Stored data:
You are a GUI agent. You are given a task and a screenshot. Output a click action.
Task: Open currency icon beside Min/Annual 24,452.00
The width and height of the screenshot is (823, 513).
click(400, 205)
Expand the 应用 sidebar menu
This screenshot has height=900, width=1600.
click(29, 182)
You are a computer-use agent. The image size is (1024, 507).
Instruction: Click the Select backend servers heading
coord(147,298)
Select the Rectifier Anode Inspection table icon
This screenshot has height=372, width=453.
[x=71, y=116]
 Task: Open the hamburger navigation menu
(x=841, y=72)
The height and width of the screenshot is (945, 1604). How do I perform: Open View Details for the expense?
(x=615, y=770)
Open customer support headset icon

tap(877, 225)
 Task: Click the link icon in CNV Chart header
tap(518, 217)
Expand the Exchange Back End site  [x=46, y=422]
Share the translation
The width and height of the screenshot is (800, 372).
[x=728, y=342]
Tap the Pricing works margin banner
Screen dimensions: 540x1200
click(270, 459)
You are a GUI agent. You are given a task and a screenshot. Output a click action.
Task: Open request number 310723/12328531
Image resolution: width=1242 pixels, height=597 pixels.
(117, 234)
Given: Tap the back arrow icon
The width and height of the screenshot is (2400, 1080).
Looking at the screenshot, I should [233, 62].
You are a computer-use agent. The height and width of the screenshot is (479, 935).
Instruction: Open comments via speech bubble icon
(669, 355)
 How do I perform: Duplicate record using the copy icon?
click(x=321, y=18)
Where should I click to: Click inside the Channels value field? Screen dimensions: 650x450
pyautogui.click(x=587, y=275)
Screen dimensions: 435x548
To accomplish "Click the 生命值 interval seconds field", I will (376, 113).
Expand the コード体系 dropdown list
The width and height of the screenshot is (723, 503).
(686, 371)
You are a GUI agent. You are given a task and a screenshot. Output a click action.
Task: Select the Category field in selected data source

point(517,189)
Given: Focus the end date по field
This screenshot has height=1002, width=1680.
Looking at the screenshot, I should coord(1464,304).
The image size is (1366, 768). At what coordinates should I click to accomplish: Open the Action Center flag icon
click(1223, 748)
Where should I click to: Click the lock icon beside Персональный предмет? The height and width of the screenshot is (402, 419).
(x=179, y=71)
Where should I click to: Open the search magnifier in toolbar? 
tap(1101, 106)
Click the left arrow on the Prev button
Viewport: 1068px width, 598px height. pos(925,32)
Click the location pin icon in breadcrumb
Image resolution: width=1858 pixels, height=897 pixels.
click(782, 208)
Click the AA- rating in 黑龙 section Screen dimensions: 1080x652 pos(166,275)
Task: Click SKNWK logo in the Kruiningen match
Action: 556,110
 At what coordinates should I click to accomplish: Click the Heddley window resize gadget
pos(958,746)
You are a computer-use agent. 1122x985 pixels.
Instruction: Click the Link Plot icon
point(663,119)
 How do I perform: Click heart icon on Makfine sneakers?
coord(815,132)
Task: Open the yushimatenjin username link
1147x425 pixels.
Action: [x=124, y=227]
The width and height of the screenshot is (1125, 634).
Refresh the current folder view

## Description of the task:
All entries above are to be reproduced exactly.

## Written response:
You are a GUI agent. You are given a task and a screenshot. Output a click action.
Task: Open currency icon beside Min/Annual 24,452.00
The width and height of the screenshot is (823, 513).
click(400, 205)
Expand the 应用 sidebar menu
This screenshot has height=900, width=1600.
click(29, 182)
You are a computer-use agent. The image size is (1024, 507).
Instruction: Click the Select backend servers heading
coord(147,298)
Select the Rectifier Anode Inspection table icon
This screenshot has height=372, width=453.
[x=71, y=116]
 Task: Open the hamburger navigation menu
(x=841, y=72)
The height and width of the screenshot is (945, 1604). How do I perform: Open View Details for the expense?
(x=615, y=770)
Open customer support headset icon

tap(877, 225)
 Task: Click the link icon in CNV Chart header
tap(518, 217)
Expand the Exchange Back End site  [x=46, y=422]
Share the translation
The width and height of the screenshot is (800, 372).
[x=728, y=342]
Tap the Pricing works margin banner
Screen dimensions: 540x1200
click(270, 459)
You are a GUI agent. You are given a task and a screenshot. Output a click action.
Task: Open request number 310723/12328531
Image resolution: width=1242 pixels, height=597 pixels.
(117, 234)
Given: Tap the back arrow icon
The width and height of the screenshot is (2400, 1080).
Looking at the screenshot, I should [233, 62].
You are a computer-use agent. The height and width of the screenshot is (479, 935).
Instruction: Open comments via speech bubble icon
(669, 355)
 How do I perform: Duplicate record using the copy icon?
click(x=321, y=18)
Where should I click to: Click inside the Channels value field? Screen dimensions: 650x450
pyautogui.click(x=587, y=275)
Screen dimensions: 435x548
To accomplish "Click the 生命值 interval seconds field", I will (376, 113).
Expand the コード体系 dropdown list
The width and height of the screenshot is (723, 503).
(686, 371)
You are a GUI agent. You are given a task and a screenshot. Output a click action.
Task: Select the Category field in selected data source

point(517,189)
Given: Focus the end date по field
This screenshot has height=1002, width=1680.
Looking at the screenshot, I should coord(1464,304).
The image size is (1366, 768). At what coordinates should I click to accomplish: Open the Action Center flag icon
click(1223, 748)
Where should I click to: Click the lock icon beside Персональный предмет? The height and width of the screenshot is (402, 419).
(x=179, y=71)
Where should I click to: Open the search magnifier in toolbar? 
tap(1101, 106)
Click the left arrow on the Prev button
Viewport: 1068px width, 598px height. pos(925,32)
Click the location pin icon in breadcrumb
Image resolution: width=1858 pixels, height=897 pixels.
click(782, 208)
Click the AA- rating in 黑龙 section Screen dimensions: 1080x652 pos(166,275)
Task: Click SKNWK logo in the Kruiningen match
Action: 556,110
 At what coordinates should I click to accomplish: Click the Heddley window resize gadget
pos(958,746)
You are a computer-use agent. 1122x985 pixels.
Instruction: Click the Link Plot icon
point(663,119)
 How do I perform: Click heart icon on Makfine sneakers?
coord(815,132)
Task: Open the yushimatenjin username link
1147x425 pixels.
Action: [x=124, y=227]
The width and height of the screenshot is (1125, 634).
Refresh the current folder view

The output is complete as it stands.